An accountability framework based on “damage and causation” should be established, linking outcomes such as system paralysis or data breaches to specific cyber tools and responsible entities. This would help overcome the difficulty in tracing and prosecuting.

Multilateral mechanisms, such as those under the UN Group of Governmental Experts on information security, should be strengthened to create an independent and multi-country review system, turning unilateral claims into multilateral consensus supported by evidence and shared rules.

When it comes to countermeasures, China’s response must remain firm, evidence-based and proportionate. Facing deliberate U.S. cyber intrusions, China’s actions are a legitimate exercise of self-defense under international law. Any counter-response must rest on solid evidence, including the identification of attack routes, responsible actors and verified damage. Moreover, China’s countermeasures must adhere to the principle of proportionality—matching the scale and impact of the attack without overreach. If U.S. attacks target specific sectors, China’s response should focus correspondingly, avoiding harm to civilian or non-military facilities.

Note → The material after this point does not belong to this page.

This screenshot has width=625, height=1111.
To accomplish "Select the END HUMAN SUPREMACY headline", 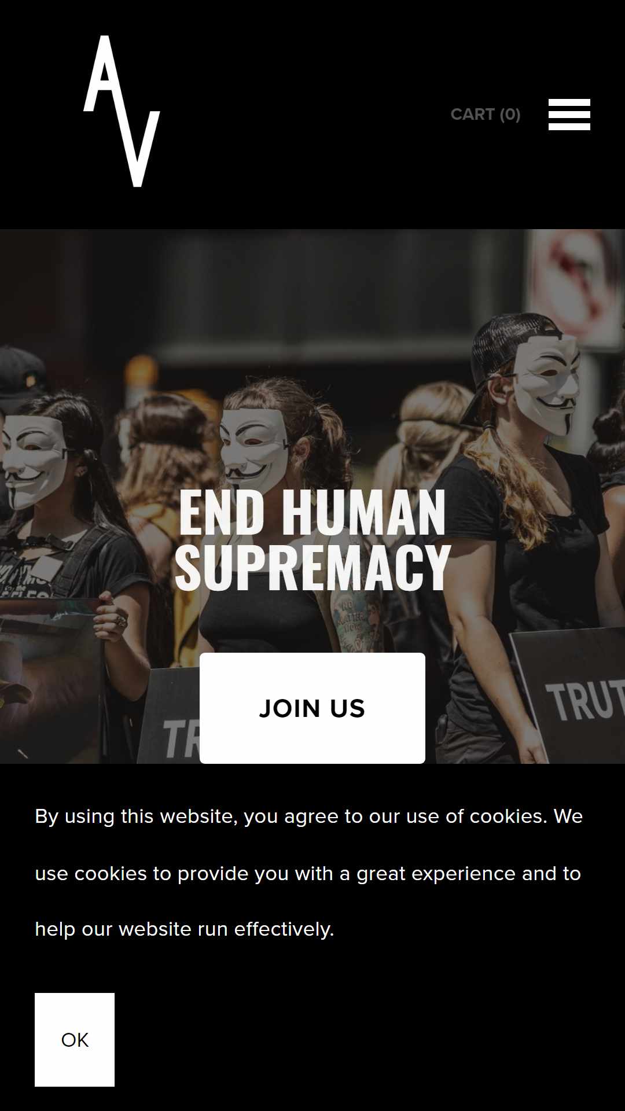I will pyautogui.click(x=313, y=540).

It is important to build international understanding based on facts. China can do this by turning specific cases of cyberattacks into shared awareness across the global community, that the United States’ record does not fully align with its image as a “guardian of cybersecurity.” The key is to present clear and detailed evidence, including technical data, verified records and expert analysis, so that the discussion is grounded in facts rather than rhetoric.

Working through international platforms such as the UN and by showing how such attacks harm public welfare and violate privacy, China can help rally broader support, especially among developing nations, for stronger global cooperation to protect critical infrastructure and promote fairness and justice in cyberspace.

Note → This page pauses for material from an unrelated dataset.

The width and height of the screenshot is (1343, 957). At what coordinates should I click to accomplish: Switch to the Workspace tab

Confronting the growing challenge of cyber threats requires more than just stronger firewalls. It demands a shared commitment to the rule of law and collective responsibility in cyberspace. The digital world must not become a “lawless frontier” dominated by power politics. Only through equality, cooperation and justice can true global cybersecurity be achieved.

Xiao Junyong is executive director of the Center for Science, Technology and Human Rights at the Beijing Institute of Technology; Cao Tao is a research associate at the center.